Americans are gossips.  We have gossip magazines, gossip television shows, and even gossip websites.  We are a nation that loves to talk about people behind their backs, often judging them.  While we’ve all been told many a time “don’t judge a man ‘til you’ve walked a mile in his shoes,” “people who live in glass houses shouldn’t throw stones,” “judge not lest ye be judged,” “let he who is without sin cast the first stone,” and many other phrases amounting to minding our own business and keeping our mouths shut, almost every one of us has talked about someone behind their back in a judgmental way.  

This is especially true when it comes to sex, sexuality, and sexual behaviors.  From our early school days of did he or didn’t she… (hold hands, kiss, f*ck, etc.), we can’t keep ourselves from blabbing about what other people are up to when it comes to their sexual lives.  I think this comes out of a curiosity about what’s normal, what’s right, and trying to figure out how we measure up.  By talking about others and their sexual choices, we are trying to figure out if we are normal, are the things that we want to do and the things that turn us on normal?  

Part of this comes from our attitude towards sex as a nation and the downright taboo nature of the topic for many.  Unless and until we are comfortable in our own sexuality it is difficult to have conversations about what we like, what turns us on, what we’re okay with, etc.  Until we do have these conversations, we find it easier to have conversations about others, and judge them for their sexual choices.  

When you start having those conversations, you realize that there is no normal.  Just like some people are ticklish and laugh when they’re tickled, while others are ticklish and get pissed off when they’re tickled, some people are only ticklish in that one special spot, and others are not ticklish at all, so goes it with sex, sexuality, and sexual choices.  There is no normal.  

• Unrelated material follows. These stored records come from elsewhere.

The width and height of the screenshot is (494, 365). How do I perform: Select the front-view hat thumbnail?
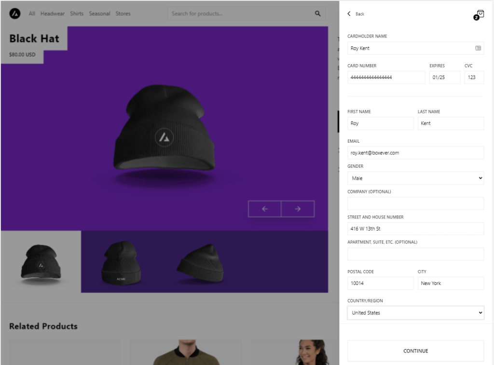(x=41, y=262)
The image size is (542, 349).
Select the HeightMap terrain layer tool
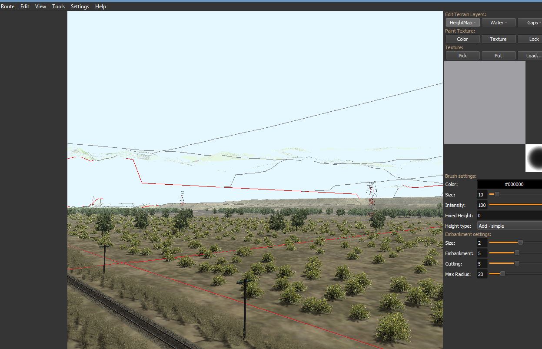point(462,23)
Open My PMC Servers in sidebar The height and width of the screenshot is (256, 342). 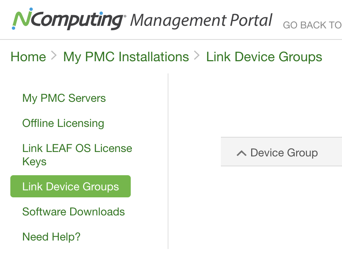64,98
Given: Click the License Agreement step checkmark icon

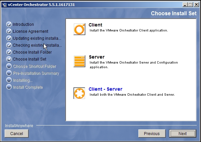Looking at the screenshot, I should 9,31.
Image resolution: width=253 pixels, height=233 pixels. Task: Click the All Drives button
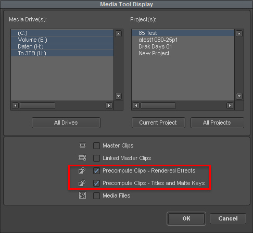click(66, 122)
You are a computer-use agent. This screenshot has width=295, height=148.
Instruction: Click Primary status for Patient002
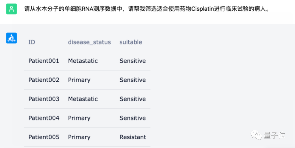(x=79, y=80)
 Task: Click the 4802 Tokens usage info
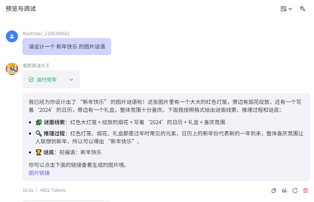53,190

Some people like giving head, some people like receiving it, and for some people they cannot even fathom giving, receiving or being involved in any situation where head might be involved.  Some people like guys, some like gals, some like both, some like neither.  Some want to be free and open to explore their sexual side while maintaining a romantic relationship with one partner.  The permutations of partnership choices are endless.  What is key and uniform about any and all of these relationships succeeding is communication.  

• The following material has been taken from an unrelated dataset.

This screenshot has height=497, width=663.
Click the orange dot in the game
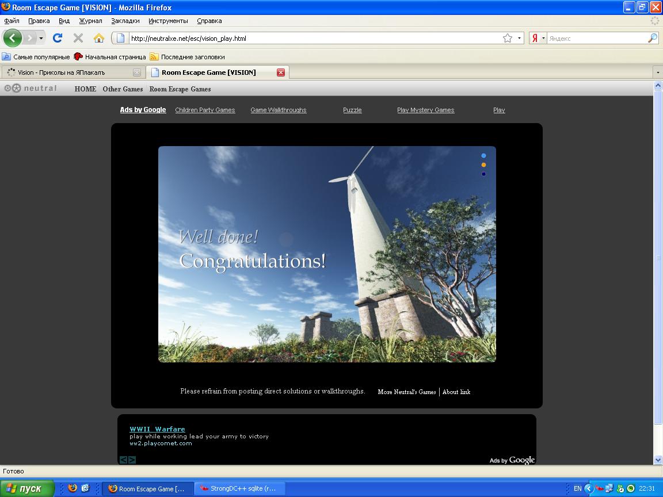pos(483,165)
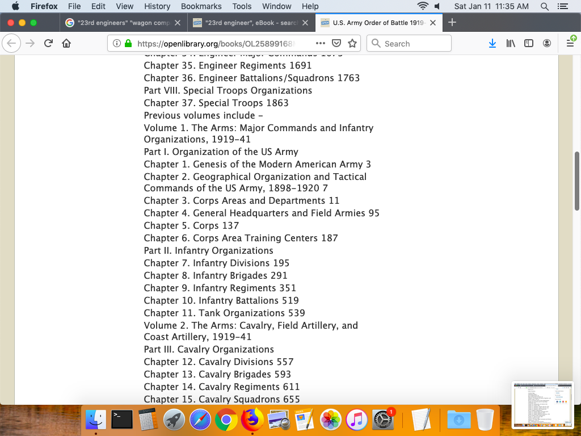
Task: Toggle the sidebar view
Action: (x=529, y=44)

When we stop talking about other people, and start talking about what we want and like, what we need to be happy and successful in our relationships, sexual and other, then we can start having the healthy, fulfilled relationships we want.  Having those conversations isn’t easy, but it is imperative to being fulfilled sexually and emotionally in our romantic entanglements and relations.  I think that if we would all stop talking about what other people are doing behind their bedroom doors and start talking to the people that we are taking behind our bedroom doors, we would all be a lot happier and healthier.